The novices are already making remote preparations for the upcoming Tet holiday. The other day they dispatched two pigs that will be used for all of the special foods that will be prepared for the three-day holiday. And I prepared a batch of New Mexico Red Chile for the lads and I’m happy to report that it was a culinary success. Some of the novices ate it as if it was soup. I brought the red chili powder with me from New Mexico and I purchased the ground beef, flour, and garlic at a local super store called, “Big C.” It is like our Walmart, Target, and K-mart on steroids. The store has just about anything you might want or desire, if you are willing to pay the price. Such stores are showing up in most Vietnamese cities these days as the economic standards of the country continue to improve. These places are frequented by the Vietnamese middle class but the less fortunate still prefers to go to the outdoor markets.

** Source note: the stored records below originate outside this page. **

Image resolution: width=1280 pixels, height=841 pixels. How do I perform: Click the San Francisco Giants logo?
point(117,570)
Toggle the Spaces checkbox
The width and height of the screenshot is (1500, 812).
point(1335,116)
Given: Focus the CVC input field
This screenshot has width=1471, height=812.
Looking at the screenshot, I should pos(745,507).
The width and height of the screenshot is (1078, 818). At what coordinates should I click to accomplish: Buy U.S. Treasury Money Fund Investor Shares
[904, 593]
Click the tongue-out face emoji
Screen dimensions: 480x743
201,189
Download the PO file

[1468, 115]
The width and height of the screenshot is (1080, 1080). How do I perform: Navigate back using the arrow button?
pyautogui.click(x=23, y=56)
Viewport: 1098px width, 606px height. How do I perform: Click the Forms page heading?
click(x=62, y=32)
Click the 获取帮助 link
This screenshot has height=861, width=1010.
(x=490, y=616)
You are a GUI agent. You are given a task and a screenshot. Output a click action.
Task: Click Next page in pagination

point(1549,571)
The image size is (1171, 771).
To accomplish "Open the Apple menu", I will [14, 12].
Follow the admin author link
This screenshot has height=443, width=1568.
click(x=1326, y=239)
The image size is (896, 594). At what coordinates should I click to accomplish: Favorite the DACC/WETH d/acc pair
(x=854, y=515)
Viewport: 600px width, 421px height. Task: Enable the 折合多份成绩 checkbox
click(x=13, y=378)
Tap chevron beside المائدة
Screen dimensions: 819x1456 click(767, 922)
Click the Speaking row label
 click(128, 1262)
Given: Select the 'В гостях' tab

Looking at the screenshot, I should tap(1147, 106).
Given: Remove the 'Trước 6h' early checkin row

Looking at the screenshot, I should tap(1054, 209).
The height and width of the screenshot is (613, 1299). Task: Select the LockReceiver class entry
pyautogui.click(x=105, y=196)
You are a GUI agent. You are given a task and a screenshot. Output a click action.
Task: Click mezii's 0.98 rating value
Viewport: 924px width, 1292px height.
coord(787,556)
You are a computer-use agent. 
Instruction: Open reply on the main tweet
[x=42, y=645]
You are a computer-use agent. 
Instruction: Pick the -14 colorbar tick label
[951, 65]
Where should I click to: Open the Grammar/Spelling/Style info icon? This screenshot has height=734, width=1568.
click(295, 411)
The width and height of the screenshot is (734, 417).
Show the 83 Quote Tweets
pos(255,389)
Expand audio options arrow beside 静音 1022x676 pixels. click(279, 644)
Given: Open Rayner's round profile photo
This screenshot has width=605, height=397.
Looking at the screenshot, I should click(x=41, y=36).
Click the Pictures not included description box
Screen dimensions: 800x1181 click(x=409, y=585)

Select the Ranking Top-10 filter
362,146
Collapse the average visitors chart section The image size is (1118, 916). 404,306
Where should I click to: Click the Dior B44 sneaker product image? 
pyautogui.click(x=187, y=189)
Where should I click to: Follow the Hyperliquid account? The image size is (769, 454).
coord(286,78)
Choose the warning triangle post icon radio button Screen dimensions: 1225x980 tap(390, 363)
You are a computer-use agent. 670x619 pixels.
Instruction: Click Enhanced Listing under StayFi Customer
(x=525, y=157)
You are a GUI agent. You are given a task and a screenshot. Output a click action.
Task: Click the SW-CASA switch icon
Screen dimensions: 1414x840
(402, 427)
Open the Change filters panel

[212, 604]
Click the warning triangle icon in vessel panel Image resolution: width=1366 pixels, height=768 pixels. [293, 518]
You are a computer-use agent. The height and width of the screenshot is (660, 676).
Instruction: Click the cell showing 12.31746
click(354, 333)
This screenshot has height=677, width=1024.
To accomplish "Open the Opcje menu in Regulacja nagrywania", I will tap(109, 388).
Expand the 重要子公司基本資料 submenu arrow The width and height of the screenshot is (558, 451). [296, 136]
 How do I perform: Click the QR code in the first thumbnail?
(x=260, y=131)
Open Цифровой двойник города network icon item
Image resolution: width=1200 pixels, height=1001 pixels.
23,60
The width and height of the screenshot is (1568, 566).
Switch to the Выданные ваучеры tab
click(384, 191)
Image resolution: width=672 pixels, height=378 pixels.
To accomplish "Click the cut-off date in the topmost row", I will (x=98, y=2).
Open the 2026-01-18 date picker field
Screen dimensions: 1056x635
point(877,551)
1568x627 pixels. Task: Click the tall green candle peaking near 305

I am anxious to begin my tutoring in full force with both the Aspirants and Novices. All of them have studied English in the Vietnamese schools, beginning in the primary grades. The problem is that they don’t get much opportunity to use the language because they are self-conscious about speaking correctly. I think that my presence acts as a catalyst for them. If they wish to speak with me, they must use what English knowledge they already have.